Exercise: Change "eraser" to "trash" in the entries starting at the line with "Task: Clear the getopp data collection" and ending at the line with "click(x=152, y=320)", and give back only those lines, otherwise unchanged. Leave the pictures out.

====== Records for this exercise ======

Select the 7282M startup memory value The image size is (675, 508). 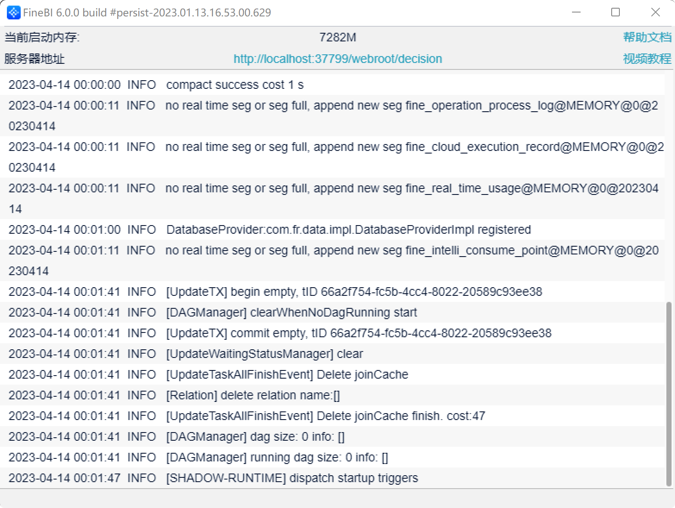(x=338, y=38)
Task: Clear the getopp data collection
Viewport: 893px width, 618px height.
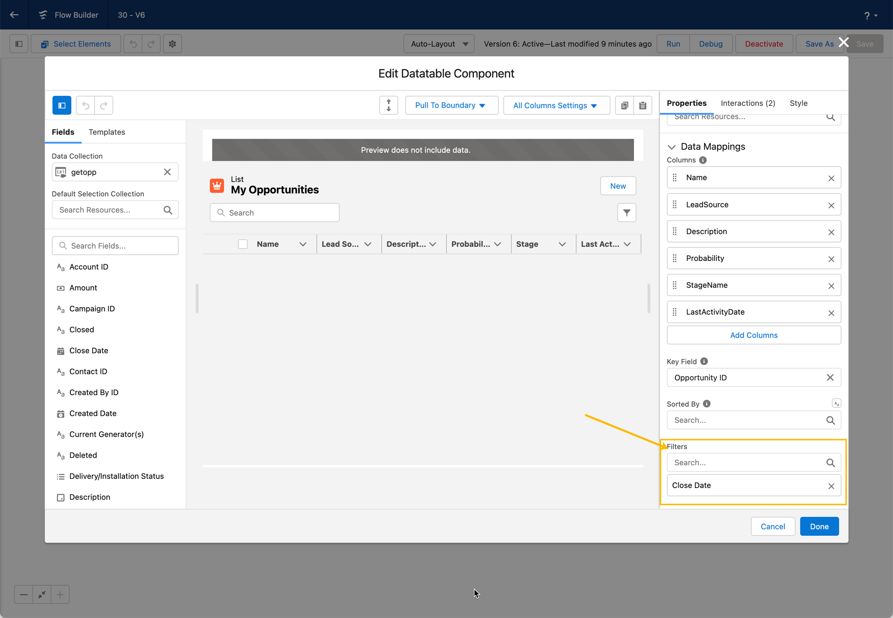Action: [x=167, y=172]
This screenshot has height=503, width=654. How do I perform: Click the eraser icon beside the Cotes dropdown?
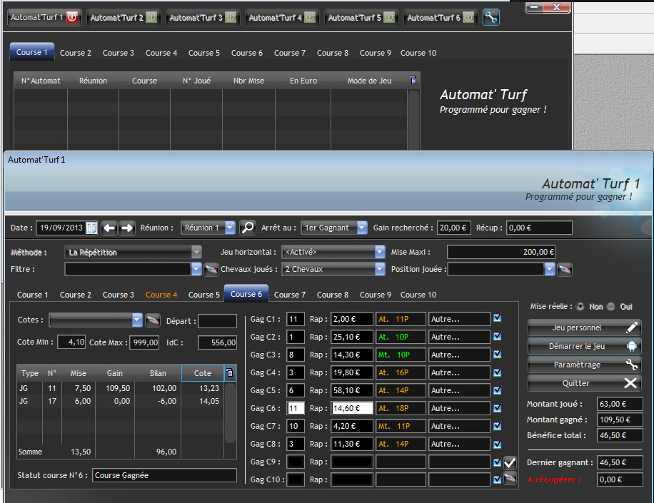click(x=152, y=320)
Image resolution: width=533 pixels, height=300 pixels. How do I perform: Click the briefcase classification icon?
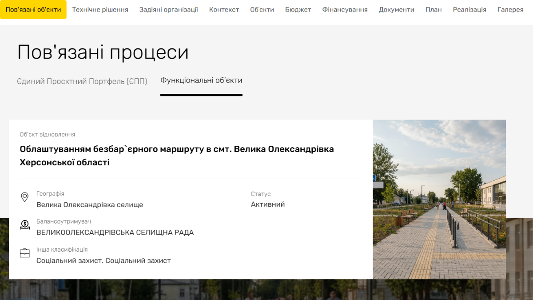pyautogui.click(x=25, y=253)
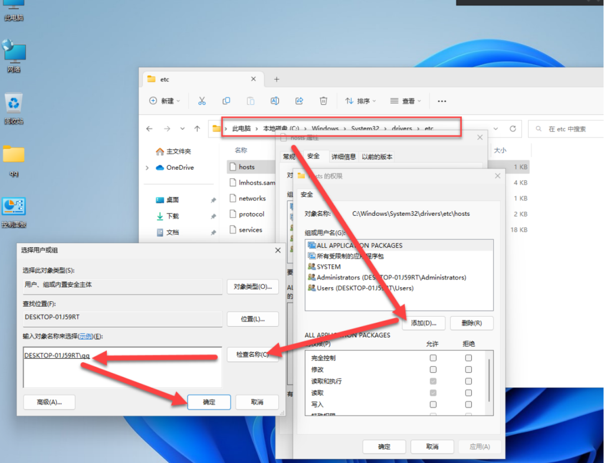Click the Share icon in toolbar
The height and width of the screenshot is (463, 604).
(299, 101)
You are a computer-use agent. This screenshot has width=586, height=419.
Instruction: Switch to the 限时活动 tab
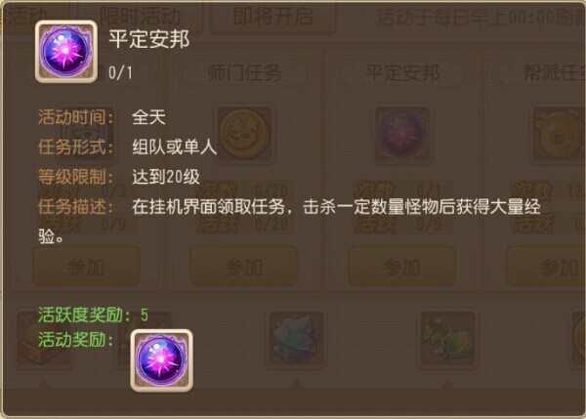(x=140, y=17)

======

Expected output:
Task: Clear the getopp data collection
Viewport: 893px width, 618px height.
Action: [x=167, y=172]
This screenshot has height=503, width=654. How do I perform: Click the trash icon beside the Cotes dropdown?
click(x=152, y=320)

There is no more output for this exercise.